SUPPLIED DATA >>
— Start —

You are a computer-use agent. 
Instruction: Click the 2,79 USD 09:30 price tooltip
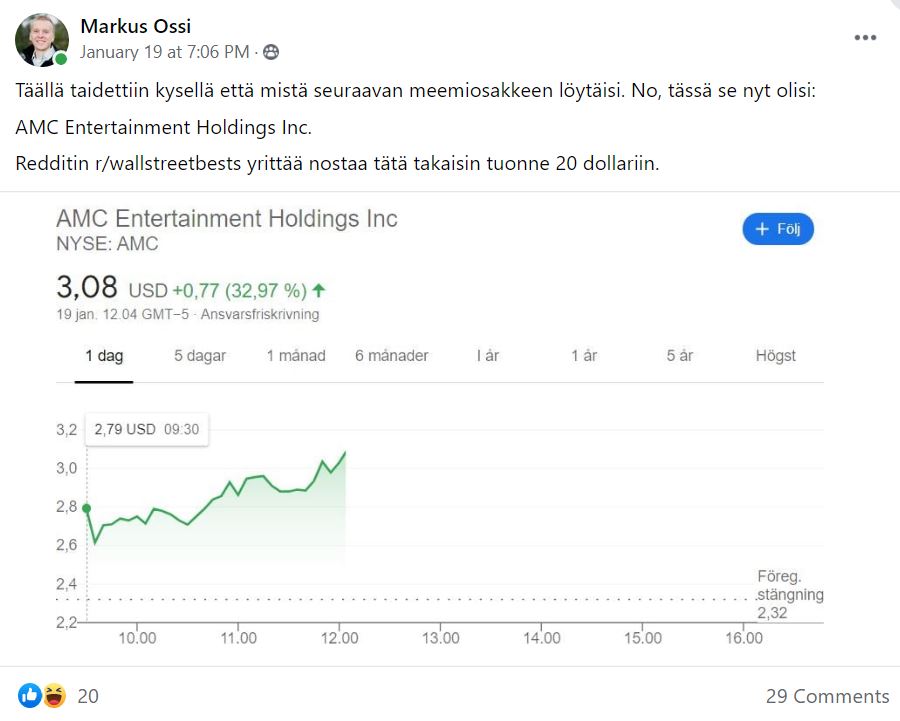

— End —
— Start —

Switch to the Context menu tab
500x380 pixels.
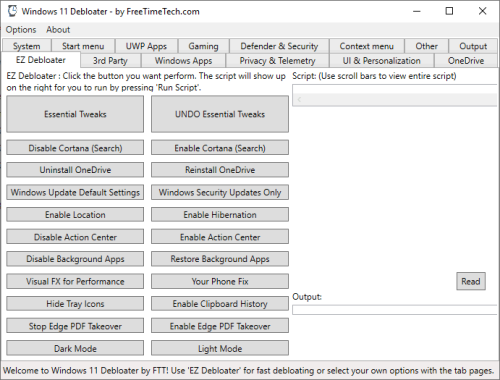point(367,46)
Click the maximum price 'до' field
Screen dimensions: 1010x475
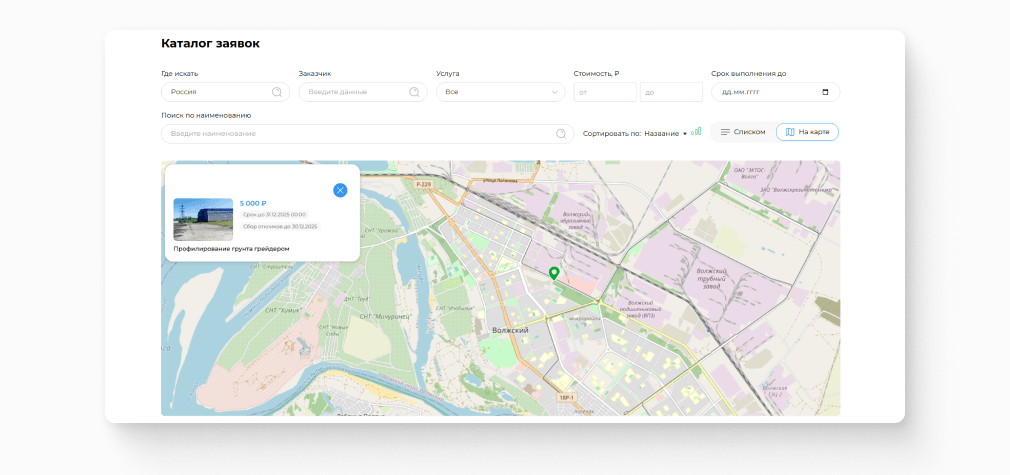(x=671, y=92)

— End —

REQUEST >> Rewrite the data between the lines holding "Click the maximum price 'до' field" and "(x=671, y=92)", inclusive, substituting "Screen size" for "Screen dimensions" and changing nothing else. Leave the pictures out of your answer.

RESULT OF THE TASK >>
Click the maximum price 'до' field
Screen size: 1010x475
(x=671, y=92)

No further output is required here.